Goście próbowali jeszcze nawiązać walkę, zbliżali się na cztery punkty przy stanie 40-36, a wtedy Zoosman wywalczył ofensywną zbiórkę i Blatt pewnie trafił za trzy. Ponownie mistrzowie Niemiec mogli czuć się zagrożeni przy wyniku 48-44 – wówczas to Mattissek odpowiedział dwoma celnymi trójkami z rzędu. W trzeciej kwarcie Alba potwierdziła swoją wyższość wygrywając tę ćwiartkę 34-17. Gdy wśród przyjezdnych punktował właściwie tylko Shorts (8/11 – 16 punktów) to dla Albatrosów każdy gracz, który pojawił się na placu, za wyjątkiem środkowego Lammersa, trafił choć jedną trójkę. Łącznie uzbierali takich trafień 14 z 27 rzutów, co dało znakomitą średnią 52%.
Czwarta kwarta to już niesmaczny żart – gdy głęboki rezerwowy Tim Schneider trafia po step backu za trzy, powiększając wynik do 33 punktów, to wiedz, że coś się dzieje. Alba potwierdziła właściwie to, co kibice wiedzą od dawna – we własnej hali, przy dobrym procencie zza łuku są w stanie zbić każdego rywala z Euroligi (Armani Mediolan, Zenit), a co dopiero biednych Merlinów. Alba przekroczyła setkę na 3 minuty i 3 sekundy do końca spotkania i w końcu dało się słyszeć głośny doping kibiców. Mecz skończył się rezultatem 106:74.

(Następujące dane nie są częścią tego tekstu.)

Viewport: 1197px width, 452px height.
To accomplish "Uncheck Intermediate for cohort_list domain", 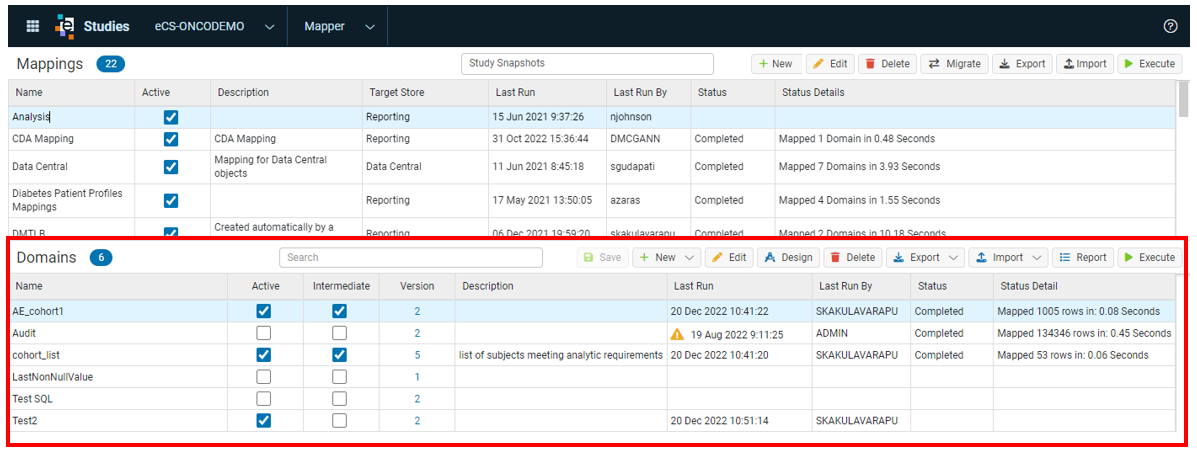I will point(340,355).
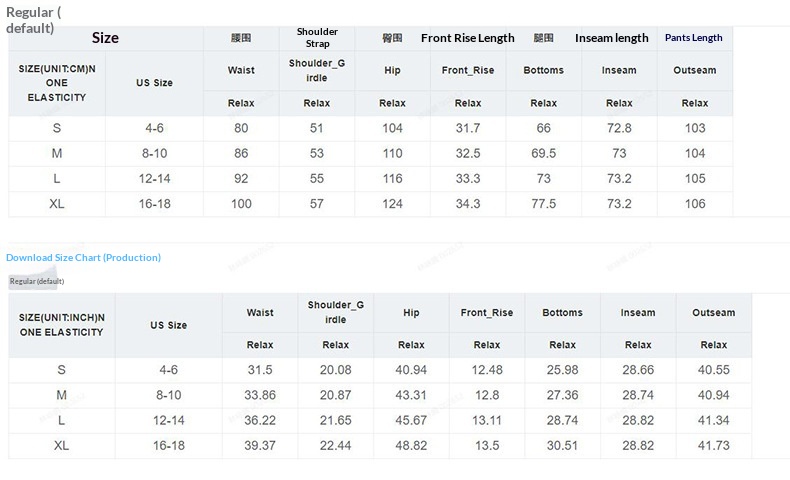
Task: Click the bold Size header cell
Action: pos(105,38)
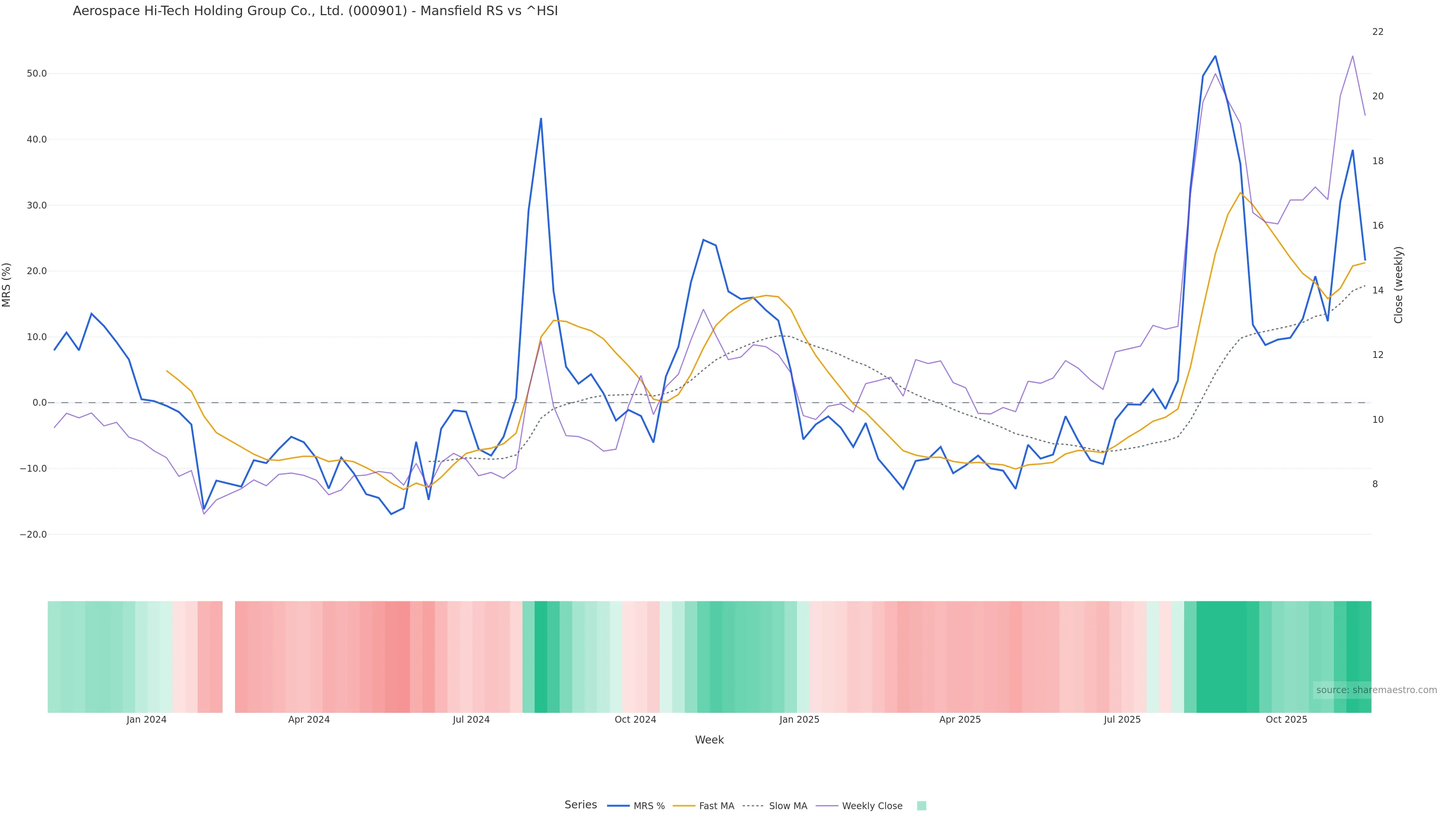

Mattissek uzbierał rekordowe w tym sezonie 13 punktów, w dodatku to po jego życie pękła bariera 100 punktów i teraz musi kupić całemu zespołowi zwyczajowe pączki. Trener Gonzales cieszył się po meczu z intensywności gry Albatrosów i wysokiego procentu zza łuku, zaznaczył jednocześnie, że przy trzech rozegranych meczach w tygodniu goście nie byli w stanie wytrzymać tempa gry w drugiej połowie.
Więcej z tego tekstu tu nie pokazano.